Translational Models in Glioma Immunotherapy Research

Round 1

Reviewer 1 Report

I would like to suggest the authors including another section for the patient derived xenograft of glioma models and their progress and applications on the drug development for glioma therapy. 

The English quality looks good to me.

Author Response

Point 1: I would like to suggest the authors including another section for the patient derived xenograft of glioma models and their progress and applications on the drug development for glioma therapy. 

Response 1: We thank the reviewer for their suggestion on adding content on patient-derived xenografts. We have expanded our humanized mice section to highlight how this model presents a solution for studying immune responses to patient-derived xenografts or human glioma cell lines, which would otherwise be transplanted into immunodeficient mice.

Reviewer 2 Report

The authors present an update on “Translational Models in Glioma Immunotherapy Research”.

Immunotherapy has shown encouraging results in selected cancers, while the uniqueness of cerebral environment slowed its application in the treatment of brain tumors. Then, translational models are essential but reproducing the complex interactions “human brain-tumor” is challenging, furthermore deepening the immune interfaces.
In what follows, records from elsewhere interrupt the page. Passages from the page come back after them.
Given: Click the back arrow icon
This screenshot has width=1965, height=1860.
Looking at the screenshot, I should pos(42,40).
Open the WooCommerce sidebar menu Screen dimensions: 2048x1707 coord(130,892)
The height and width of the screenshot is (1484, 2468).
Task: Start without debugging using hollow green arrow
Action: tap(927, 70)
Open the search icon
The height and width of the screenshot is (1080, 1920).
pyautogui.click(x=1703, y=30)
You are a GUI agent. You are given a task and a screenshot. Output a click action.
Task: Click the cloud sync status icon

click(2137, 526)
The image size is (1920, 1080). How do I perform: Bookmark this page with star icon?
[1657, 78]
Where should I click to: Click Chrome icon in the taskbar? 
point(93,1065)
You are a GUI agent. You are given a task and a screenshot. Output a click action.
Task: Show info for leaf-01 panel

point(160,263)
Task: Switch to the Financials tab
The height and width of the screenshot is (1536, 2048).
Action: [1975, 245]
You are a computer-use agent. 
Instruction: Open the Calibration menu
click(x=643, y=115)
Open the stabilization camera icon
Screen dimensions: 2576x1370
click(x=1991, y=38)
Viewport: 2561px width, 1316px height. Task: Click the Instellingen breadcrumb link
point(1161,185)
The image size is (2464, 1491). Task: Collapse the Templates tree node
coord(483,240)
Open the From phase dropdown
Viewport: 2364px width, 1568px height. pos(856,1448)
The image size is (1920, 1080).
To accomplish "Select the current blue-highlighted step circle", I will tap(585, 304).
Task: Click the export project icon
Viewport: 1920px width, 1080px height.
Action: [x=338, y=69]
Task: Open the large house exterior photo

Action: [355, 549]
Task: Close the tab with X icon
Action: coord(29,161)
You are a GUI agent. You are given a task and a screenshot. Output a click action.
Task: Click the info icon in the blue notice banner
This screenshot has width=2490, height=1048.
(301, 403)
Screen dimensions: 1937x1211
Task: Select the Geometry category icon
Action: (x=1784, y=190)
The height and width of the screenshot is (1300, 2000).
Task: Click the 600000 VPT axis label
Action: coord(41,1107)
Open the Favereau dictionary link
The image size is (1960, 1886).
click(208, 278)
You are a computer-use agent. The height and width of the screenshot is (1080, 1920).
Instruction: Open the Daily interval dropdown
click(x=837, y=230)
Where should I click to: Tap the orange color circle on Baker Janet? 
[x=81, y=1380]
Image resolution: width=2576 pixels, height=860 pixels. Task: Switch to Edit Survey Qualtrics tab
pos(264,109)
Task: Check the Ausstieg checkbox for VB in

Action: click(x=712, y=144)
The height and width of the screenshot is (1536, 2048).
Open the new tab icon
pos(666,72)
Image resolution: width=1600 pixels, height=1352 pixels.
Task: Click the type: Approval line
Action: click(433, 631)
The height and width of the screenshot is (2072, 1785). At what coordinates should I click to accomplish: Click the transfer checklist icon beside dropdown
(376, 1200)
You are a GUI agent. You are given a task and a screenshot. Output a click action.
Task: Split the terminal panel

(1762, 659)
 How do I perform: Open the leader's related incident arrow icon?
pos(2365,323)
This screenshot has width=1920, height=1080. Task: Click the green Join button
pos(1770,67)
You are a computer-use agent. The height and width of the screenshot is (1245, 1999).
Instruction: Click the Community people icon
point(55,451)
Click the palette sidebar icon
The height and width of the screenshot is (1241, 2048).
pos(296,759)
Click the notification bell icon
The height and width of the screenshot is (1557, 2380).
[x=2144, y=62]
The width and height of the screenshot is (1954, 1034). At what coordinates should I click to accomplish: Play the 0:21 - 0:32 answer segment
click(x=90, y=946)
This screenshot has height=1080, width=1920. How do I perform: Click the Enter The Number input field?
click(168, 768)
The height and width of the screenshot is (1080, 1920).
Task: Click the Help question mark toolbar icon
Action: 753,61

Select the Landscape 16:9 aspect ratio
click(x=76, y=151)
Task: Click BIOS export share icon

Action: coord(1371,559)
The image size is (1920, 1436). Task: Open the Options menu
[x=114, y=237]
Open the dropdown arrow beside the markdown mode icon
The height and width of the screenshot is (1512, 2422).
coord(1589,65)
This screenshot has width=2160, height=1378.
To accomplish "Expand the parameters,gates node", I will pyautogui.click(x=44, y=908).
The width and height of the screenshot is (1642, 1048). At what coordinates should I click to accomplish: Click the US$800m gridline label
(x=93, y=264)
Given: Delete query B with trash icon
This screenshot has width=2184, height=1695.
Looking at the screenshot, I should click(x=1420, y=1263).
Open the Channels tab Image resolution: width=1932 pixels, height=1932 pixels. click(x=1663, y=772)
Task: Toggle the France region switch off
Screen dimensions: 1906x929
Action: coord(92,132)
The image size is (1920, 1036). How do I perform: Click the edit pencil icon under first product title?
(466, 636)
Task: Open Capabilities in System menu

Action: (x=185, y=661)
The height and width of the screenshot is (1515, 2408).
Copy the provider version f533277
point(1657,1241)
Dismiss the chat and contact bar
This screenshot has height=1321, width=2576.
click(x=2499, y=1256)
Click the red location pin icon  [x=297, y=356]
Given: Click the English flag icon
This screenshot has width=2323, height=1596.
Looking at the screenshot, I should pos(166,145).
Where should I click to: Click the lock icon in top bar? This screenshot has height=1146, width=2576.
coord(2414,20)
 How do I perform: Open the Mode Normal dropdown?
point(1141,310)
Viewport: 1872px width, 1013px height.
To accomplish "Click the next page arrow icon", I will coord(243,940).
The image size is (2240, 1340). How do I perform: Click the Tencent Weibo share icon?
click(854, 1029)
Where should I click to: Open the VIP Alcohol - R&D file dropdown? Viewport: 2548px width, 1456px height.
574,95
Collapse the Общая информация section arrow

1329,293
The authors reassume these issues and pros and cons of the various available models, murine and organoid, are clearly illustrated. However, to facilitate an easier comparison among the existing translational opportunities, the data reported in Table I should be represented more schematically: I suggest subdividing the “Notable Characteristics” column into three-four vertical columns in which are summarized, for instance, 1) technical model description 2) strengths 3) limits, so it would be easier and rapid a comparison among the different models.

Overall, the paper is well organized and useful for researchers.

Author Response

Point 1: However, to facilitate an easier comparison among the existing translational opportunities, the data reported in Table I should be represented more schematically: I suggest subdividing the “Notable Characteristics” column into three-four vertical columns in which are summarized, for instance, 1) technical model description 2) strengths 3) limits, so it would be easier and rapid a comparison among the different models.

Response 1: We thank the reviewer for their insightful comments. We have revised the table to make it easier to read, per the reviewer’s suggestions.

Reviewer 3 Report

Sound review of models, however, except for organoids, models appear to have major problems. As the authors note, little progress has been made in improving glioma survival time. Perhaps new models are needed or research focus needs to be on analysis of human glioma patients with longer survival time.

Author Response

Point 1: Sound review of models, however, except for organoids, models appear to have major problems. As the authors note, little progress has been made in improving glioma survival time. Perhaps new models are needed or research focus needs to be on analysis of human glioma patients with longer survival time.

Response 1: We thank the reviewer for their comments. We hope the reader is satisfied with the current state of the manuscript.

Round 2

Reviewer 1 Report

The authors have addressed my comments. The manuscript is ready for publication.